Segment Start: THE INPUT
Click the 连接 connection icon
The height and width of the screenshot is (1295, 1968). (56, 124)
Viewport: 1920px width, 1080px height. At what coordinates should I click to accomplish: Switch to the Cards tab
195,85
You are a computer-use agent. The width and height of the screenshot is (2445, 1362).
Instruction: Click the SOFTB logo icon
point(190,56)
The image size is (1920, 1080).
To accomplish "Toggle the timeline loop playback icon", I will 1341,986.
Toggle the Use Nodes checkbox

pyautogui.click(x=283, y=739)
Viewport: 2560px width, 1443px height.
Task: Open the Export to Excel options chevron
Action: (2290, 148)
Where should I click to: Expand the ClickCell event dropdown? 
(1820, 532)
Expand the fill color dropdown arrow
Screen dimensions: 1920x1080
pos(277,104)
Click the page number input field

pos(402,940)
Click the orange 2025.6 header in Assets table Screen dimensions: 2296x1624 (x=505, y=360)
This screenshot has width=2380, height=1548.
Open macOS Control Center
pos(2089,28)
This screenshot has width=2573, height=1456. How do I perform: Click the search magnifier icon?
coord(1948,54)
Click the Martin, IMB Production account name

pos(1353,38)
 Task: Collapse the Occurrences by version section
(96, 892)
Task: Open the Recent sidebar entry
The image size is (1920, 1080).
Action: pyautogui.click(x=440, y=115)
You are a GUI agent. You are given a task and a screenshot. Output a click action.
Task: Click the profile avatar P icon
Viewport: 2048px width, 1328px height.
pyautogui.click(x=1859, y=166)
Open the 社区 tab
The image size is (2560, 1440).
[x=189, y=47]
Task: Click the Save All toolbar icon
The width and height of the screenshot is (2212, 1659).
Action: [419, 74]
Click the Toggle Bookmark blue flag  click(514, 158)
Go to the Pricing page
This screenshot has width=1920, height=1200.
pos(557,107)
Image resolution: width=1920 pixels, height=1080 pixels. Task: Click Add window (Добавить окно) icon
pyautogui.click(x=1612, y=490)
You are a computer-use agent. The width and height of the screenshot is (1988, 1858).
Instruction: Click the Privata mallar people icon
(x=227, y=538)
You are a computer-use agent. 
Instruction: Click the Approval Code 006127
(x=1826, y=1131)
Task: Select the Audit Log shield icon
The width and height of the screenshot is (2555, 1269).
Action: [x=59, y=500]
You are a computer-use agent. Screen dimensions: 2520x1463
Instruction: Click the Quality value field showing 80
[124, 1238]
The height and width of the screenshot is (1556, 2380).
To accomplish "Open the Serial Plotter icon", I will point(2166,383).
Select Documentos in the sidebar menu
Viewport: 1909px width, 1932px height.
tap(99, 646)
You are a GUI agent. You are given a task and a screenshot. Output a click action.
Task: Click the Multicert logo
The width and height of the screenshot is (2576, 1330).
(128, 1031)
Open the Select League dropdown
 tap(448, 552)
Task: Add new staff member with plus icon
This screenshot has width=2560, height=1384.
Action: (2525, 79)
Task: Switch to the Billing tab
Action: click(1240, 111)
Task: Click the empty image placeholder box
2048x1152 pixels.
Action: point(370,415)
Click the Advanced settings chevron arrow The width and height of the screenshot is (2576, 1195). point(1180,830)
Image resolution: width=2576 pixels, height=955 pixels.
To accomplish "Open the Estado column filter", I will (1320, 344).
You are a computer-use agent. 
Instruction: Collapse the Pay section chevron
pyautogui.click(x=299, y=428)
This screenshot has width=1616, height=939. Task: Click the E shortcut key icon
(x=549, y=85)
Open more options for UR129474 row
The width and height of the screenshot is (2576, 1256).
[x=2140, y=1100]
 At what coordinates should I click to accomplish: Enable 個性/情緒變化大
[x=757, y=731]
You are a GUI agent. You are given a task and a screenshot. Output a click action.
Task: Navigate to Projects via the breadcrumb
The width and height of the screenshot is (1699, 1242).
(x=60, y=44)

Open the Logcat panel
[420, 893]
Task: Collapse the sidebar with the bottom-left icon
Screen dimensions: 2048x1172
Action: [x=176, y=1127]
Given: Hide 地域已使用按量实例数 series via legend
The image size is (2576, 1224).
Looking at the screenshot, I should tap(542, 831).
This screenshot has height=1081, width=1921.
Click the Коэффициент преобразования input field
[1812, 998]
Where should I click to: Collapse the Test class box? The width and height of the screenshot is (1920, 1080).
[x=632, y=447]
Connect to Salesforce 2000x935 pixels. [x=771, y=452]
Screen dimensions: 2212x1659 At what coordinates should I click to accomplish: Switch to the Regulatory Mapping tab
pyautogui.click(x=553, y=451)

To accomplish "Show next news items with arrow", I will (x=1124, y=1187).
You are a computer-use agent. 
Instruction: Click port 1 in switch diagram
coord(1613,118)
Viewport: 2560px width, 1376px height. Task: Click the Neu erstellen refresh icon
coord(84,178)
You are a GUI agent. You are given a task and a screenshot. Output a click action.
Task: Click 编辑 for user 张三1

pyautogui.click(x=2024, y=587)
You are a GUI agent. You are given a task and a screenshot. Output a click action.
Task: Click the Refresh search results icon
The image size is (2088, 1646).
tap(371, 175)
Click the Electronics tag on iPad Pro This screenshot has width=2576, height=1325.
Segment End: THE INPUT
Among the entries above, copy exactly only the lines starting with the one containing "Task: Select the Audit Log shield icon" and going through the one containing "The height and width of the screenshot is (1556, 2380).", both ends included.

Task: Select the Audit Log shield icon
The width and height of the screenshot is (2555, 1269).
Action: [x=59, y=500]
You are a computer-use agent. Screen dimensions: 2520x1463
Instruction: Click the Quality value field showing 80
[124, 1238]
The height and width of the screenshot is (1556, 2380).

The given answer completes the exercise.